EXCERPT PROVIDED

>>>

Mutable data in OCaml

The goal of this lecture note is to introduce mutable data in OCaml:

<type> ::= ... | <type> ref
<expression> ::= ... | ref <expression> | ! <expression> | <expression> := <expression>

References in OCaml

Fun fact: as in mathematics and unlike in imperative languages, variables do not vary in OCaml. There are, however, cases where we need a degree of mutability in the course of a computation, and that is why OCaml also features a type of mutable values: references. A reference is

  • constructed with ref,
  • dereferenced with !, and
  • mutated using the infix operator :=.

Like that of options and lists, the type of a reference is polymorphic. Its name is the same as its constructor, namely ref:

REFG |- e : t
G |- ref e : t ref
DEREFG |- e : t ref
G |- !e : t
MUTATEG |- e1 : t refG |- e2 : t
G |- e1 := e2 : unit

In words:

  • in any type environment G, the expression ref e has type t ref whenever in that environment, e has type t;
  • in any type environment G, the expression !e has type t whenever in that environment, e has type t ref; and
  • in any type environment G, the expression e1 := e2 has type unit whenever in that environment, e1 has type t ref and e2 has type t.

Constructing mutable values

First of all, let us look at the ref constructor:

# ref;;
- : 'a -> 'a ref = <fun>
#

We can see that it is a unary function that, given a value, returns a reference to this value:

  • Let us interactively construct the reference to an integer:

    # ref 33;;
    - : int ref = {contents = 33}
    #
    
  • Let us interactively construct the reference to a Boolean:

    # ref true;;
    - : bool ref = {contents = true}
    #
    
  • Let us interactively construct the reference to a string:

    # ref "hello";;
    - : string ref = {contents = "hello"}
    #
    

We can construct references to any value:

  • for example, pairs of integers:

    # ref (1, 10);;
    - : (int * int) ref = {contents = (1, 10)}
    #
    
  • for example, pairs of other ground values than integers:

    # ref (33, true);;
    - : (int * bool) ref = {contents = (33, true)}
    #
    
  • for example, functions:

    # ref (fun i -> i + 1);;
    - : (int -> int) ref = {contents = <fun>}
    #
    
  • for example, references:

    # ref (ref "hello");;
    - : string ref ref = {contents = {contents = "hello"}}
    #
    

Since references are values, they can occur in other values:

  • for example, here is a pair of references:

    # (ref false, ref 100);;
    - : bool ref * int ref = ({contents = false}, {contents = 100})

<<<

SOURCE DATA
>>>

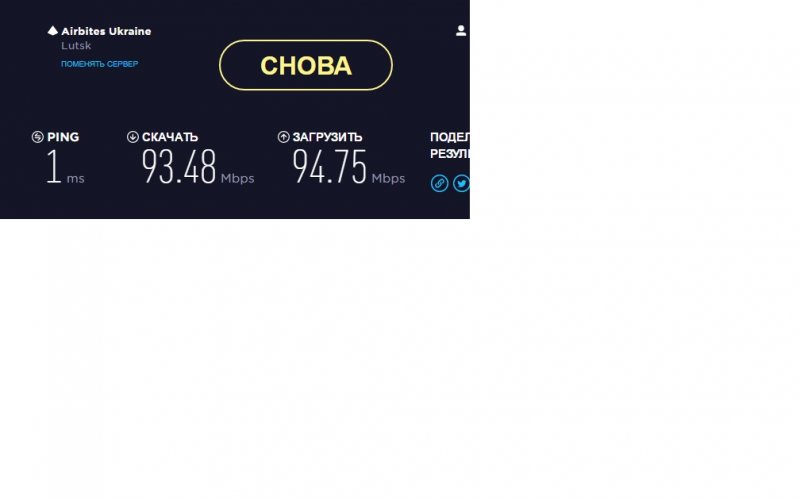This screenshot has width=800, height=500.
Task: Click the upload arrow icon beside ЗАГРУЗИТЬ
Action: (x=284, y=137)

<<<

Copy the whole lecture note on mutable data in OCaml, character for character.

Mutable data in OCaml

The goal of this lecture note is to introduce mutable data in OCaml:

<type> ::= ... | <type> ref
<expression> ::= ... | ref <expression> | ! <expression> | <expression> := <expression>

References in OCaml

Fun fact: as in mathematics and unlike in imperative languages, variables do not vary in OCaml. There are, however, cases where we need a degree of mutability in the course of a computation, and that is why OCaml also features a type of mutable values: references. A reference is

  • constructed with ref,
  • dereferenced with !, and
  • mutated using the infix operator :=.

Like that of options and lists, the type of a reference is polymorphic. Its name is the same as its constructor, namely ref:

REFG |- e : t
G |- ref e : t ref
DEREFG |- e : t ref
G |- !e : t
MUTATEG |- e1 : t refG |- e2 : t
G |- e1 := e2 : unit

In words:

  • in any type environment G, the expression ref e has type t ref whenever in that environment, e has type t;
  • in any type environment G, the expression !e has type t whenever in that environment, e has type t ref; and
  • in any type environment G, the expression e1 := e2 has type unit whenever in that environment, e1 has type t ref and e2 has type t.

Constructing mutable values

First of all, let us look at the ref constructor:

# ref;;
- : 'a -> 'a ref = <fun>
#

We can see that it is a unary function that, given a value, returns a reference to this value:

  • Let us interactively construct the reference to an integer:

    # ref 33;;
    - : int ref = {contents = 33}
    #
    
  • Let us interactively construct the reference to a Boolean:

    # ref true;;
    - : bool ref = {contents = true}
    #
    
  • Let us interactively construct the reference to a string:

    # ref "hello";;
    - : string ref = {contents = "hello"}
    #
    

We can construct references to any value:

  • for example, pairs of integers:

    # ref (1, 10);;
    - : (int * int) ref = {contents = (1, 10)}
    #
    
  • for example, pairs of other ground values than integers:

    # ref (33, true);;
    - : (int * bool) ref = {contents = (33, true)}
    #
    
  • for example, functions:

    # ref (fun i -> i + 1);;
    - : (int -> int) ref = {contents = <fun>}
    #
    
  • for example, references:

    # ref (ref "hello");;
    - : string ref ref = {contents = {contents = "hello"}}
    #
    

Since references are values, they can occur in other values:

  • for example, here is a pair of references:

    # (ref false, ref 100);;
    - : bool ref * int ref = ({contents = false}, {contents = 100})